| DATA EXCERPTS |
--

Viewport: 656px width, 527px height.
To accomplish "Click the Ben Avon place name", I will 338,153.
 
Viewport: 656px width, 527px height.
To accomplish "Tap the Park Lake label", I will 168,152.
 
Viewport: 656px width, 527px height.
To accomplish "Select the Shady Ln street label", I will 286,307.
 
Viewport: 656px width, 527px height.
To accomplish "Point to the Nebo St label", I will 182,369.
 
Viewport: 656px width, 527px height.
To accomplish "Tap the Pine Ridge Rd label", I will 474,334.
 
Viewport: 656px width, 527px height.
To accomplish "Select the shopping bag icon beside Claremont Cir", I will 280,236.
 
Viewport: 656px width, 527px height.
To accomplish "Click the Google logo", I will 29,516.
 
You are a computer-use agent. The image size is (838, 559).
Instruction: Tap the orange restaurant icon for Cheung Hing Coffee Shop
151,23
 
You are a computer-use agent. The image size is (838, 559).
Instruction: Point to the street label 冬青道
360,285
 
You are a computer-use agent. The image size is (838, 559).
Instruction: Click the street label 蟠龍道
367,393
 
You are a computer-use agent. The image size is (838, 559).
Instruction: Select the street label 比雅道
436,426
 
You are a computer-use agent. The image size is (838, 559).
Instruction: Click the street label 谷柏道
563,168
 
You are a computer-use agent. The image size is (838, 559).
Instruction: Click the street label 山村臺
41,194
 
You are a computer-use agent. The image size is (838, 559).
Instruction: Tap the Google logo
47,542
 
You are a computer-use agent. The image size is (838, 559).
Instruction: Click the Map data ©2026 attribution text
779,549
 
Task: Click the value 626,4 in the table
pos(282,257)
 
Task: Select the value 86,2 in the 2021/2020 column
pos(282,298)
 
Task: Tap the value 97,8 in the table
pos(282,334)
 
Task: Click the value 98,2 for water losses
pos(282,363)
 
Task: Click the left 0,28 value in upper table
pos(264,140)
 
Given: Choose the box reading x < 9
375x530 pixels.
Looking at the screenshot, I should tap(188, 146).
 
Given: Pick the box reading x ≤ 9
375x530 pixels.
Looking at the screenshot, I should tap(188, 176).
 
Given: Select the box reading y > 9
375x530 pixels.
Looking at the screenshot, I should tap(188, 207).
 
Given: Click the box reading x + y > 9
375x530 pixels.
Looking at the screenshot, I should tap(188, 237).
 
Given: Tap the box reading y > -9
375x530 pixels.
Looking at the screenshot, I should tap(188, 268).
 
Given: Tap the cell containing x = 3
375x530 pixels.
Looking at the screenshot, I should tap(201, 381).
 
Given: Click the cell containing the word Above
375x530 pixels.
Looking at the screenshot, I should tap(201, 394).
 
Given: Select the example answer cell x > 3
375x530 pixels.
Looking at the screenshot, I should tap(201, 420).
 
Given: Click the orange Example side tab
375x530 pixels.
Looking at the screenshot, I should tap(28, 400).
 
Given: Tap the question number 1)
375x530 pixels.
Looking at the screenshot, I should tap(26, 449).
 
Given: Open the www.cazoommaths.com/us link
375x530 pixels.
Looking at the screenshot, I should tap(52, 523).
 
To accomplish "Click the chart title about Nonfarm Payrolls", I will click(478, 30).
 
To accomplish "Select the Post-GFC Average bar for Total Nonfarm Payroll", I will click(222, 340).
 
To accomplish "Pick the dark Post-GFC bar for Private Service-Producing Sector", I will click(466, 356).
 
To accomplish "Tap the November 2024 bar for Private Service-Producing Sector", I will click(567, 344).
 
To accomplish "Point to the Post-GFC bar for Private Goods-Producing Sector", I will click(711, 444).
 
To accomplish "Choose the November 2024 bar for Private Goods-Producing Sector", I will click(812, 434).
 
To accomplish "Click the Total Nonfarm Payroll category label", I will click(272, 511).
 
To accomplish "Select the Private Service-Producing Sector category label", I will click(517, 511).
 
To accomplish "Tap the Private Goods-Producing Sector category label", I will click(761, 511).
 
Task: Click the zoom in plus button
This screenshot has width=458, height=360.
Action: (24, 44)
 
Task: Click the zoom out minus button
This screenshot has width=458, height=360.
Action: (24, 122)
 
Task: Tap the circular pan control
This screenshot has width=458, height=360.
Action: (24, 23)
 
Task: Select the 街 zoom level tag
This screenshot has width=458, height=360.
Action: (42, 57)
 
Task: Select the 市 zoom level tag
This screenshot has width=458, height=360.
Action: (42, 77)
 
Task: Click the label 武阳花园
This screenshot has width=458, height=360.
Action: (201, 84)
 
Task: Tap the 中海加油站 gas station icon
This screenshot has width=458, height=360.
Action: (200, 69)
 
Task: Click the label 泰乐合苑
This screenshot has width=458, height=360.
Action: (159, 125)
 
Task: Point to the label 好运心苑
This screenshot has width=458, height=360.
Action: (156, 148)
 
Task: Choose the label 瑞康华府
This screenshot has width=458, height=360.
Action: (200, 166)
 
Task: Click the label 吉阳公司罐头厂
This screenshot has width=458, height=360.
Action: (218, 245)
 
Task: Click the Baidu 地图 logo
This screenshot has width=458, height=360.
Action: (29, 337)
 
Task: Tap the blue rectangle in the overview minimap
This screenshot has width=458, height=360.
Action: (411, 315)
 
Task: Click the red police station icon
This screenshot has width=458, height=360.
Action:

--

| PROMPT |
Could you add -64 to every coordinate in the answers and write out the entries again, requests included, from the line holding "Task: Click the label 吉阳公司罐头厂" through the end of the entries, inclusive?

| THE RESPONSE |
Task: Click the label 吉阳公司罐头厂
This screenshot has width=458, height=360.
Action: (154, 181)
 
Task: Click the Baidu 地图 logo
This screenshot has width=458, height=360.
Action: (-35, 273)
 
Task: Tap the blue rectangle in the overview minimap
This screenshot has width=458, height=360.
Action: (347, 251)
 
Task: Click the red police station icon
This screenshot has width=458, height=360.
Action:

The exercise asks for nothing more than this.